Just when I thought I’d gotten used to being smacked on the
chops by the poetry and art of Bobby Parker – SLAMB!
Parker is the hip priest of high jinx remixology. Responding
to an invitation from Steve Roggenbuck to rework his book, Crunk Juice, and a New
York Times article referring to Roggenbuck as a “prophet”, Parker shredded the
text and drenched it in lamb’s blood acquired from a local butcher. The result,
posted at his blog, is a visual slaughterfest with a nod to Hermann Nitsch and the
Old Testament Levitical priests.
Here, the word becomes flesh, ink is mixed with blood, paper
is saturated in liquid life force. Are we to surmise that Parker is sacrificing
his life for art, or offering his art to life? The poet is sacrificed, then
sanctified, words and pictures are ripped up, soaked, made ugly, in order to
acquire that whiff of absolute holiness. I thought about the countless
sacrifices offered to Jehovah of Hosts, Quetzalcoatl, the mad frenzied processions
of the Bacchae.
This is poetry as religion, not theological, philosophical, or
wearily evangelical, but visceral; a spirituality of body, blood, flesh, and form
belonging to the ancient Hebrews, the Druids, the Roman warrior cults. Or is it
something purer? Are we to imagine the poet as Lamb of God, the poem as
crucifixion?

## Source material
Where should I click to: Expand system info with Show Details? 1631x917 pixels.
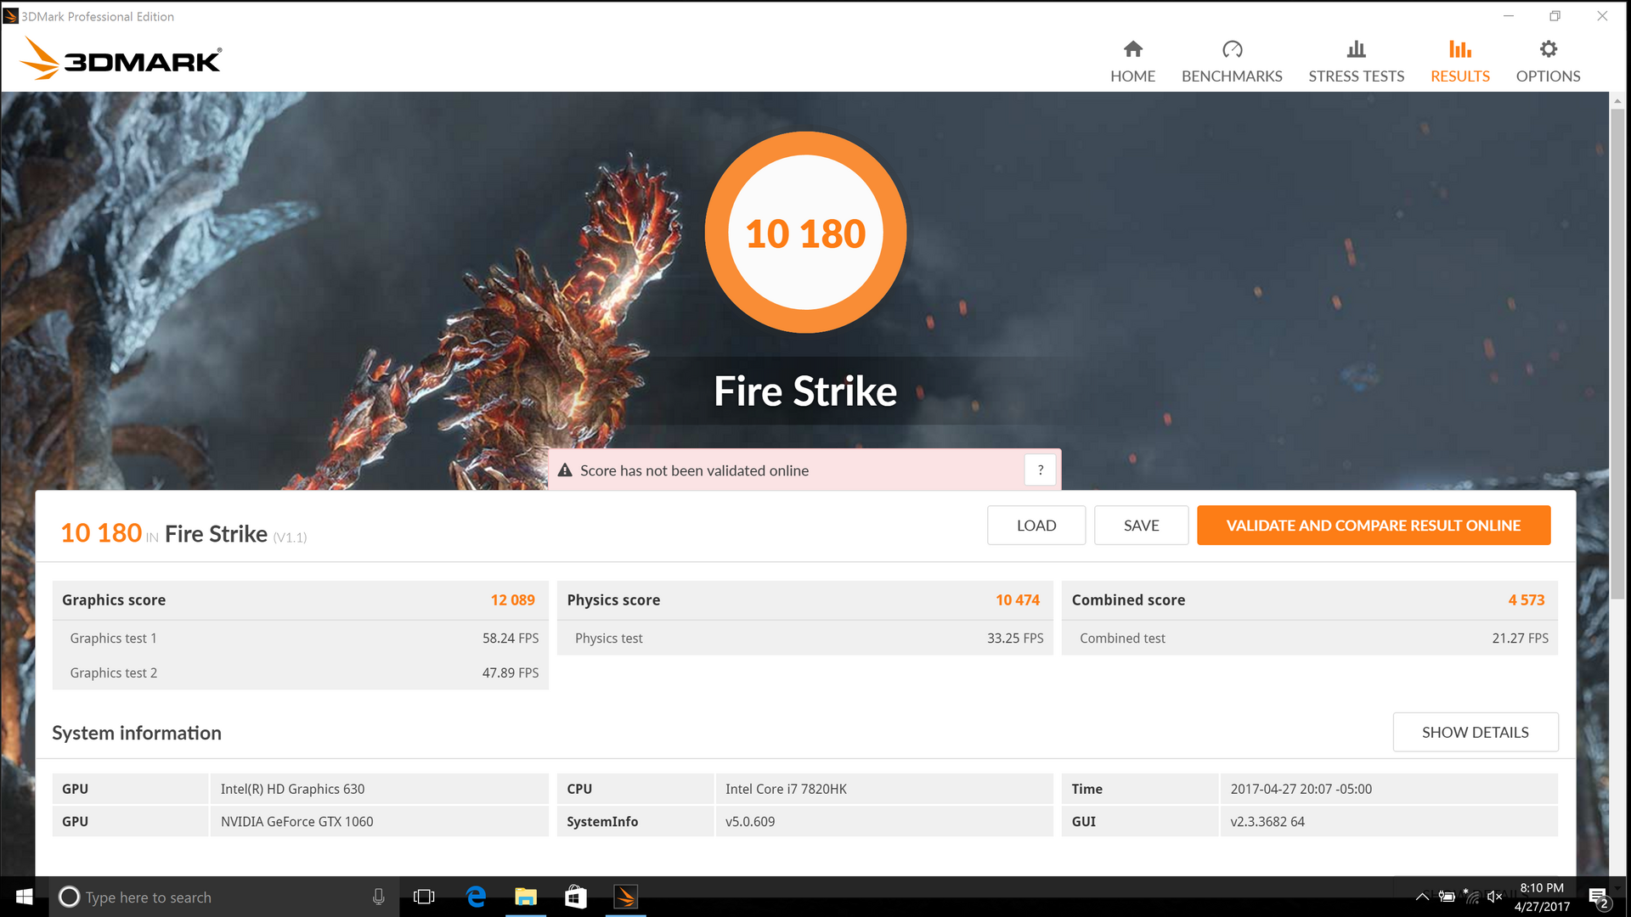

## Problem requirements
Write out the part of the review of Bobby Parker's remix, starting with "Parker is the" and going on through "of the Bacchae.". None of the material matters here.

## Complete response
Parker is the hip priest of high jinx remixology. Responding
to an invitation from Steve Roggenbuck to rework his book, Crunk Juice, and a New
York Times article referring to Roggenbuck as a “prophet”, Parker shredded the
text and drenched it in lamb’s blood acquired from a local butcher. The result,
posted at his blog, is a visual slaughterfest with a nod to Hermann Nitsch and the
Old Testament Levitical priests.
Here, the word becomes flesh, ink is mixed with blood, paper
is saturated in liquid life force. Are we to surmise that Parker is sacrificing
his life for art, or offering his art to life? The poet is sacrificed, then
sanctified, words and pictures are ripped up, soaked, made ugly, in order to
acquire that whiff of absolute holiness. I thought about the countless
sacrifices offered to Jehovah of Hosts, Quetzalcoatl, the mad frenzied processions
of the Bacchae.